Roger has given me interesting feedback about two recent blogs. On 28 August I wrote about the mythical Greek runner Atalanta and on 6 September I wrote about the sinking of the Titanic. I said as far as I knew Atalanta and her successful suitor lived happily ever after. That’s not how the story ends. Apparently they made love in a sacred temple and chief God Zeus punished them by turning them into lions. Hardy wrote his poem about the Titanic two weeks after the event for a memorial concert in London.
We need rain. The month is half over and we’ve had only a fifth of the normal September average. There have been a number of dry blows, a threatening of moisture but very little precipitation. The shrubs and trees are O.K but some flowers look unhappy. Green leaves are appearing on the weeping elm next door, a stunning tree at any time of the year. The camellias are past their best. Anne has a superb crop of rocket. I noticed the first white butterfly of the season so we had better gorge ourselves on the tasty green before the caterpillars wreck their havoc.

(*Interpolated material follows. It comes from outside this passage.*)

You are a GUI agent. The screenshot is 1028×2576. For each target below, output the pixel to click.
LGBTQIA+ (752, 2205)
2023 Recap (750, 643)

Amongst my birthday presents was a copy of Fiona Kidman’s Beside the Dark Pool, her second volume of memoir. Talleyrand has been put aside as I burn though the memoir. I’m loving it. Both volumes describe a writer’s evolution. Last night I put the book down having accompanied Fiona on her first overseas trip to England, Paris, Greece, Nova Scotia and New York – researching background for her novel about the Waipu settlement. The section ends with a moving description of being home again. I found myself with tears in my eyes. Kipling’s line sprang to mind – ‘all earth to roam, one place to love.’
Phil Goff has said sorry for the mistakes of the Fifth Labour Government’s last term. I suppose he has to distance himself from Helen Clark but I hope he doesn’t go on abjectly. Admit mistakes yes, but don’t grovel and don’t prolong the process. John Key is still enjoying the electoral honeymoon. It is the nature of the system.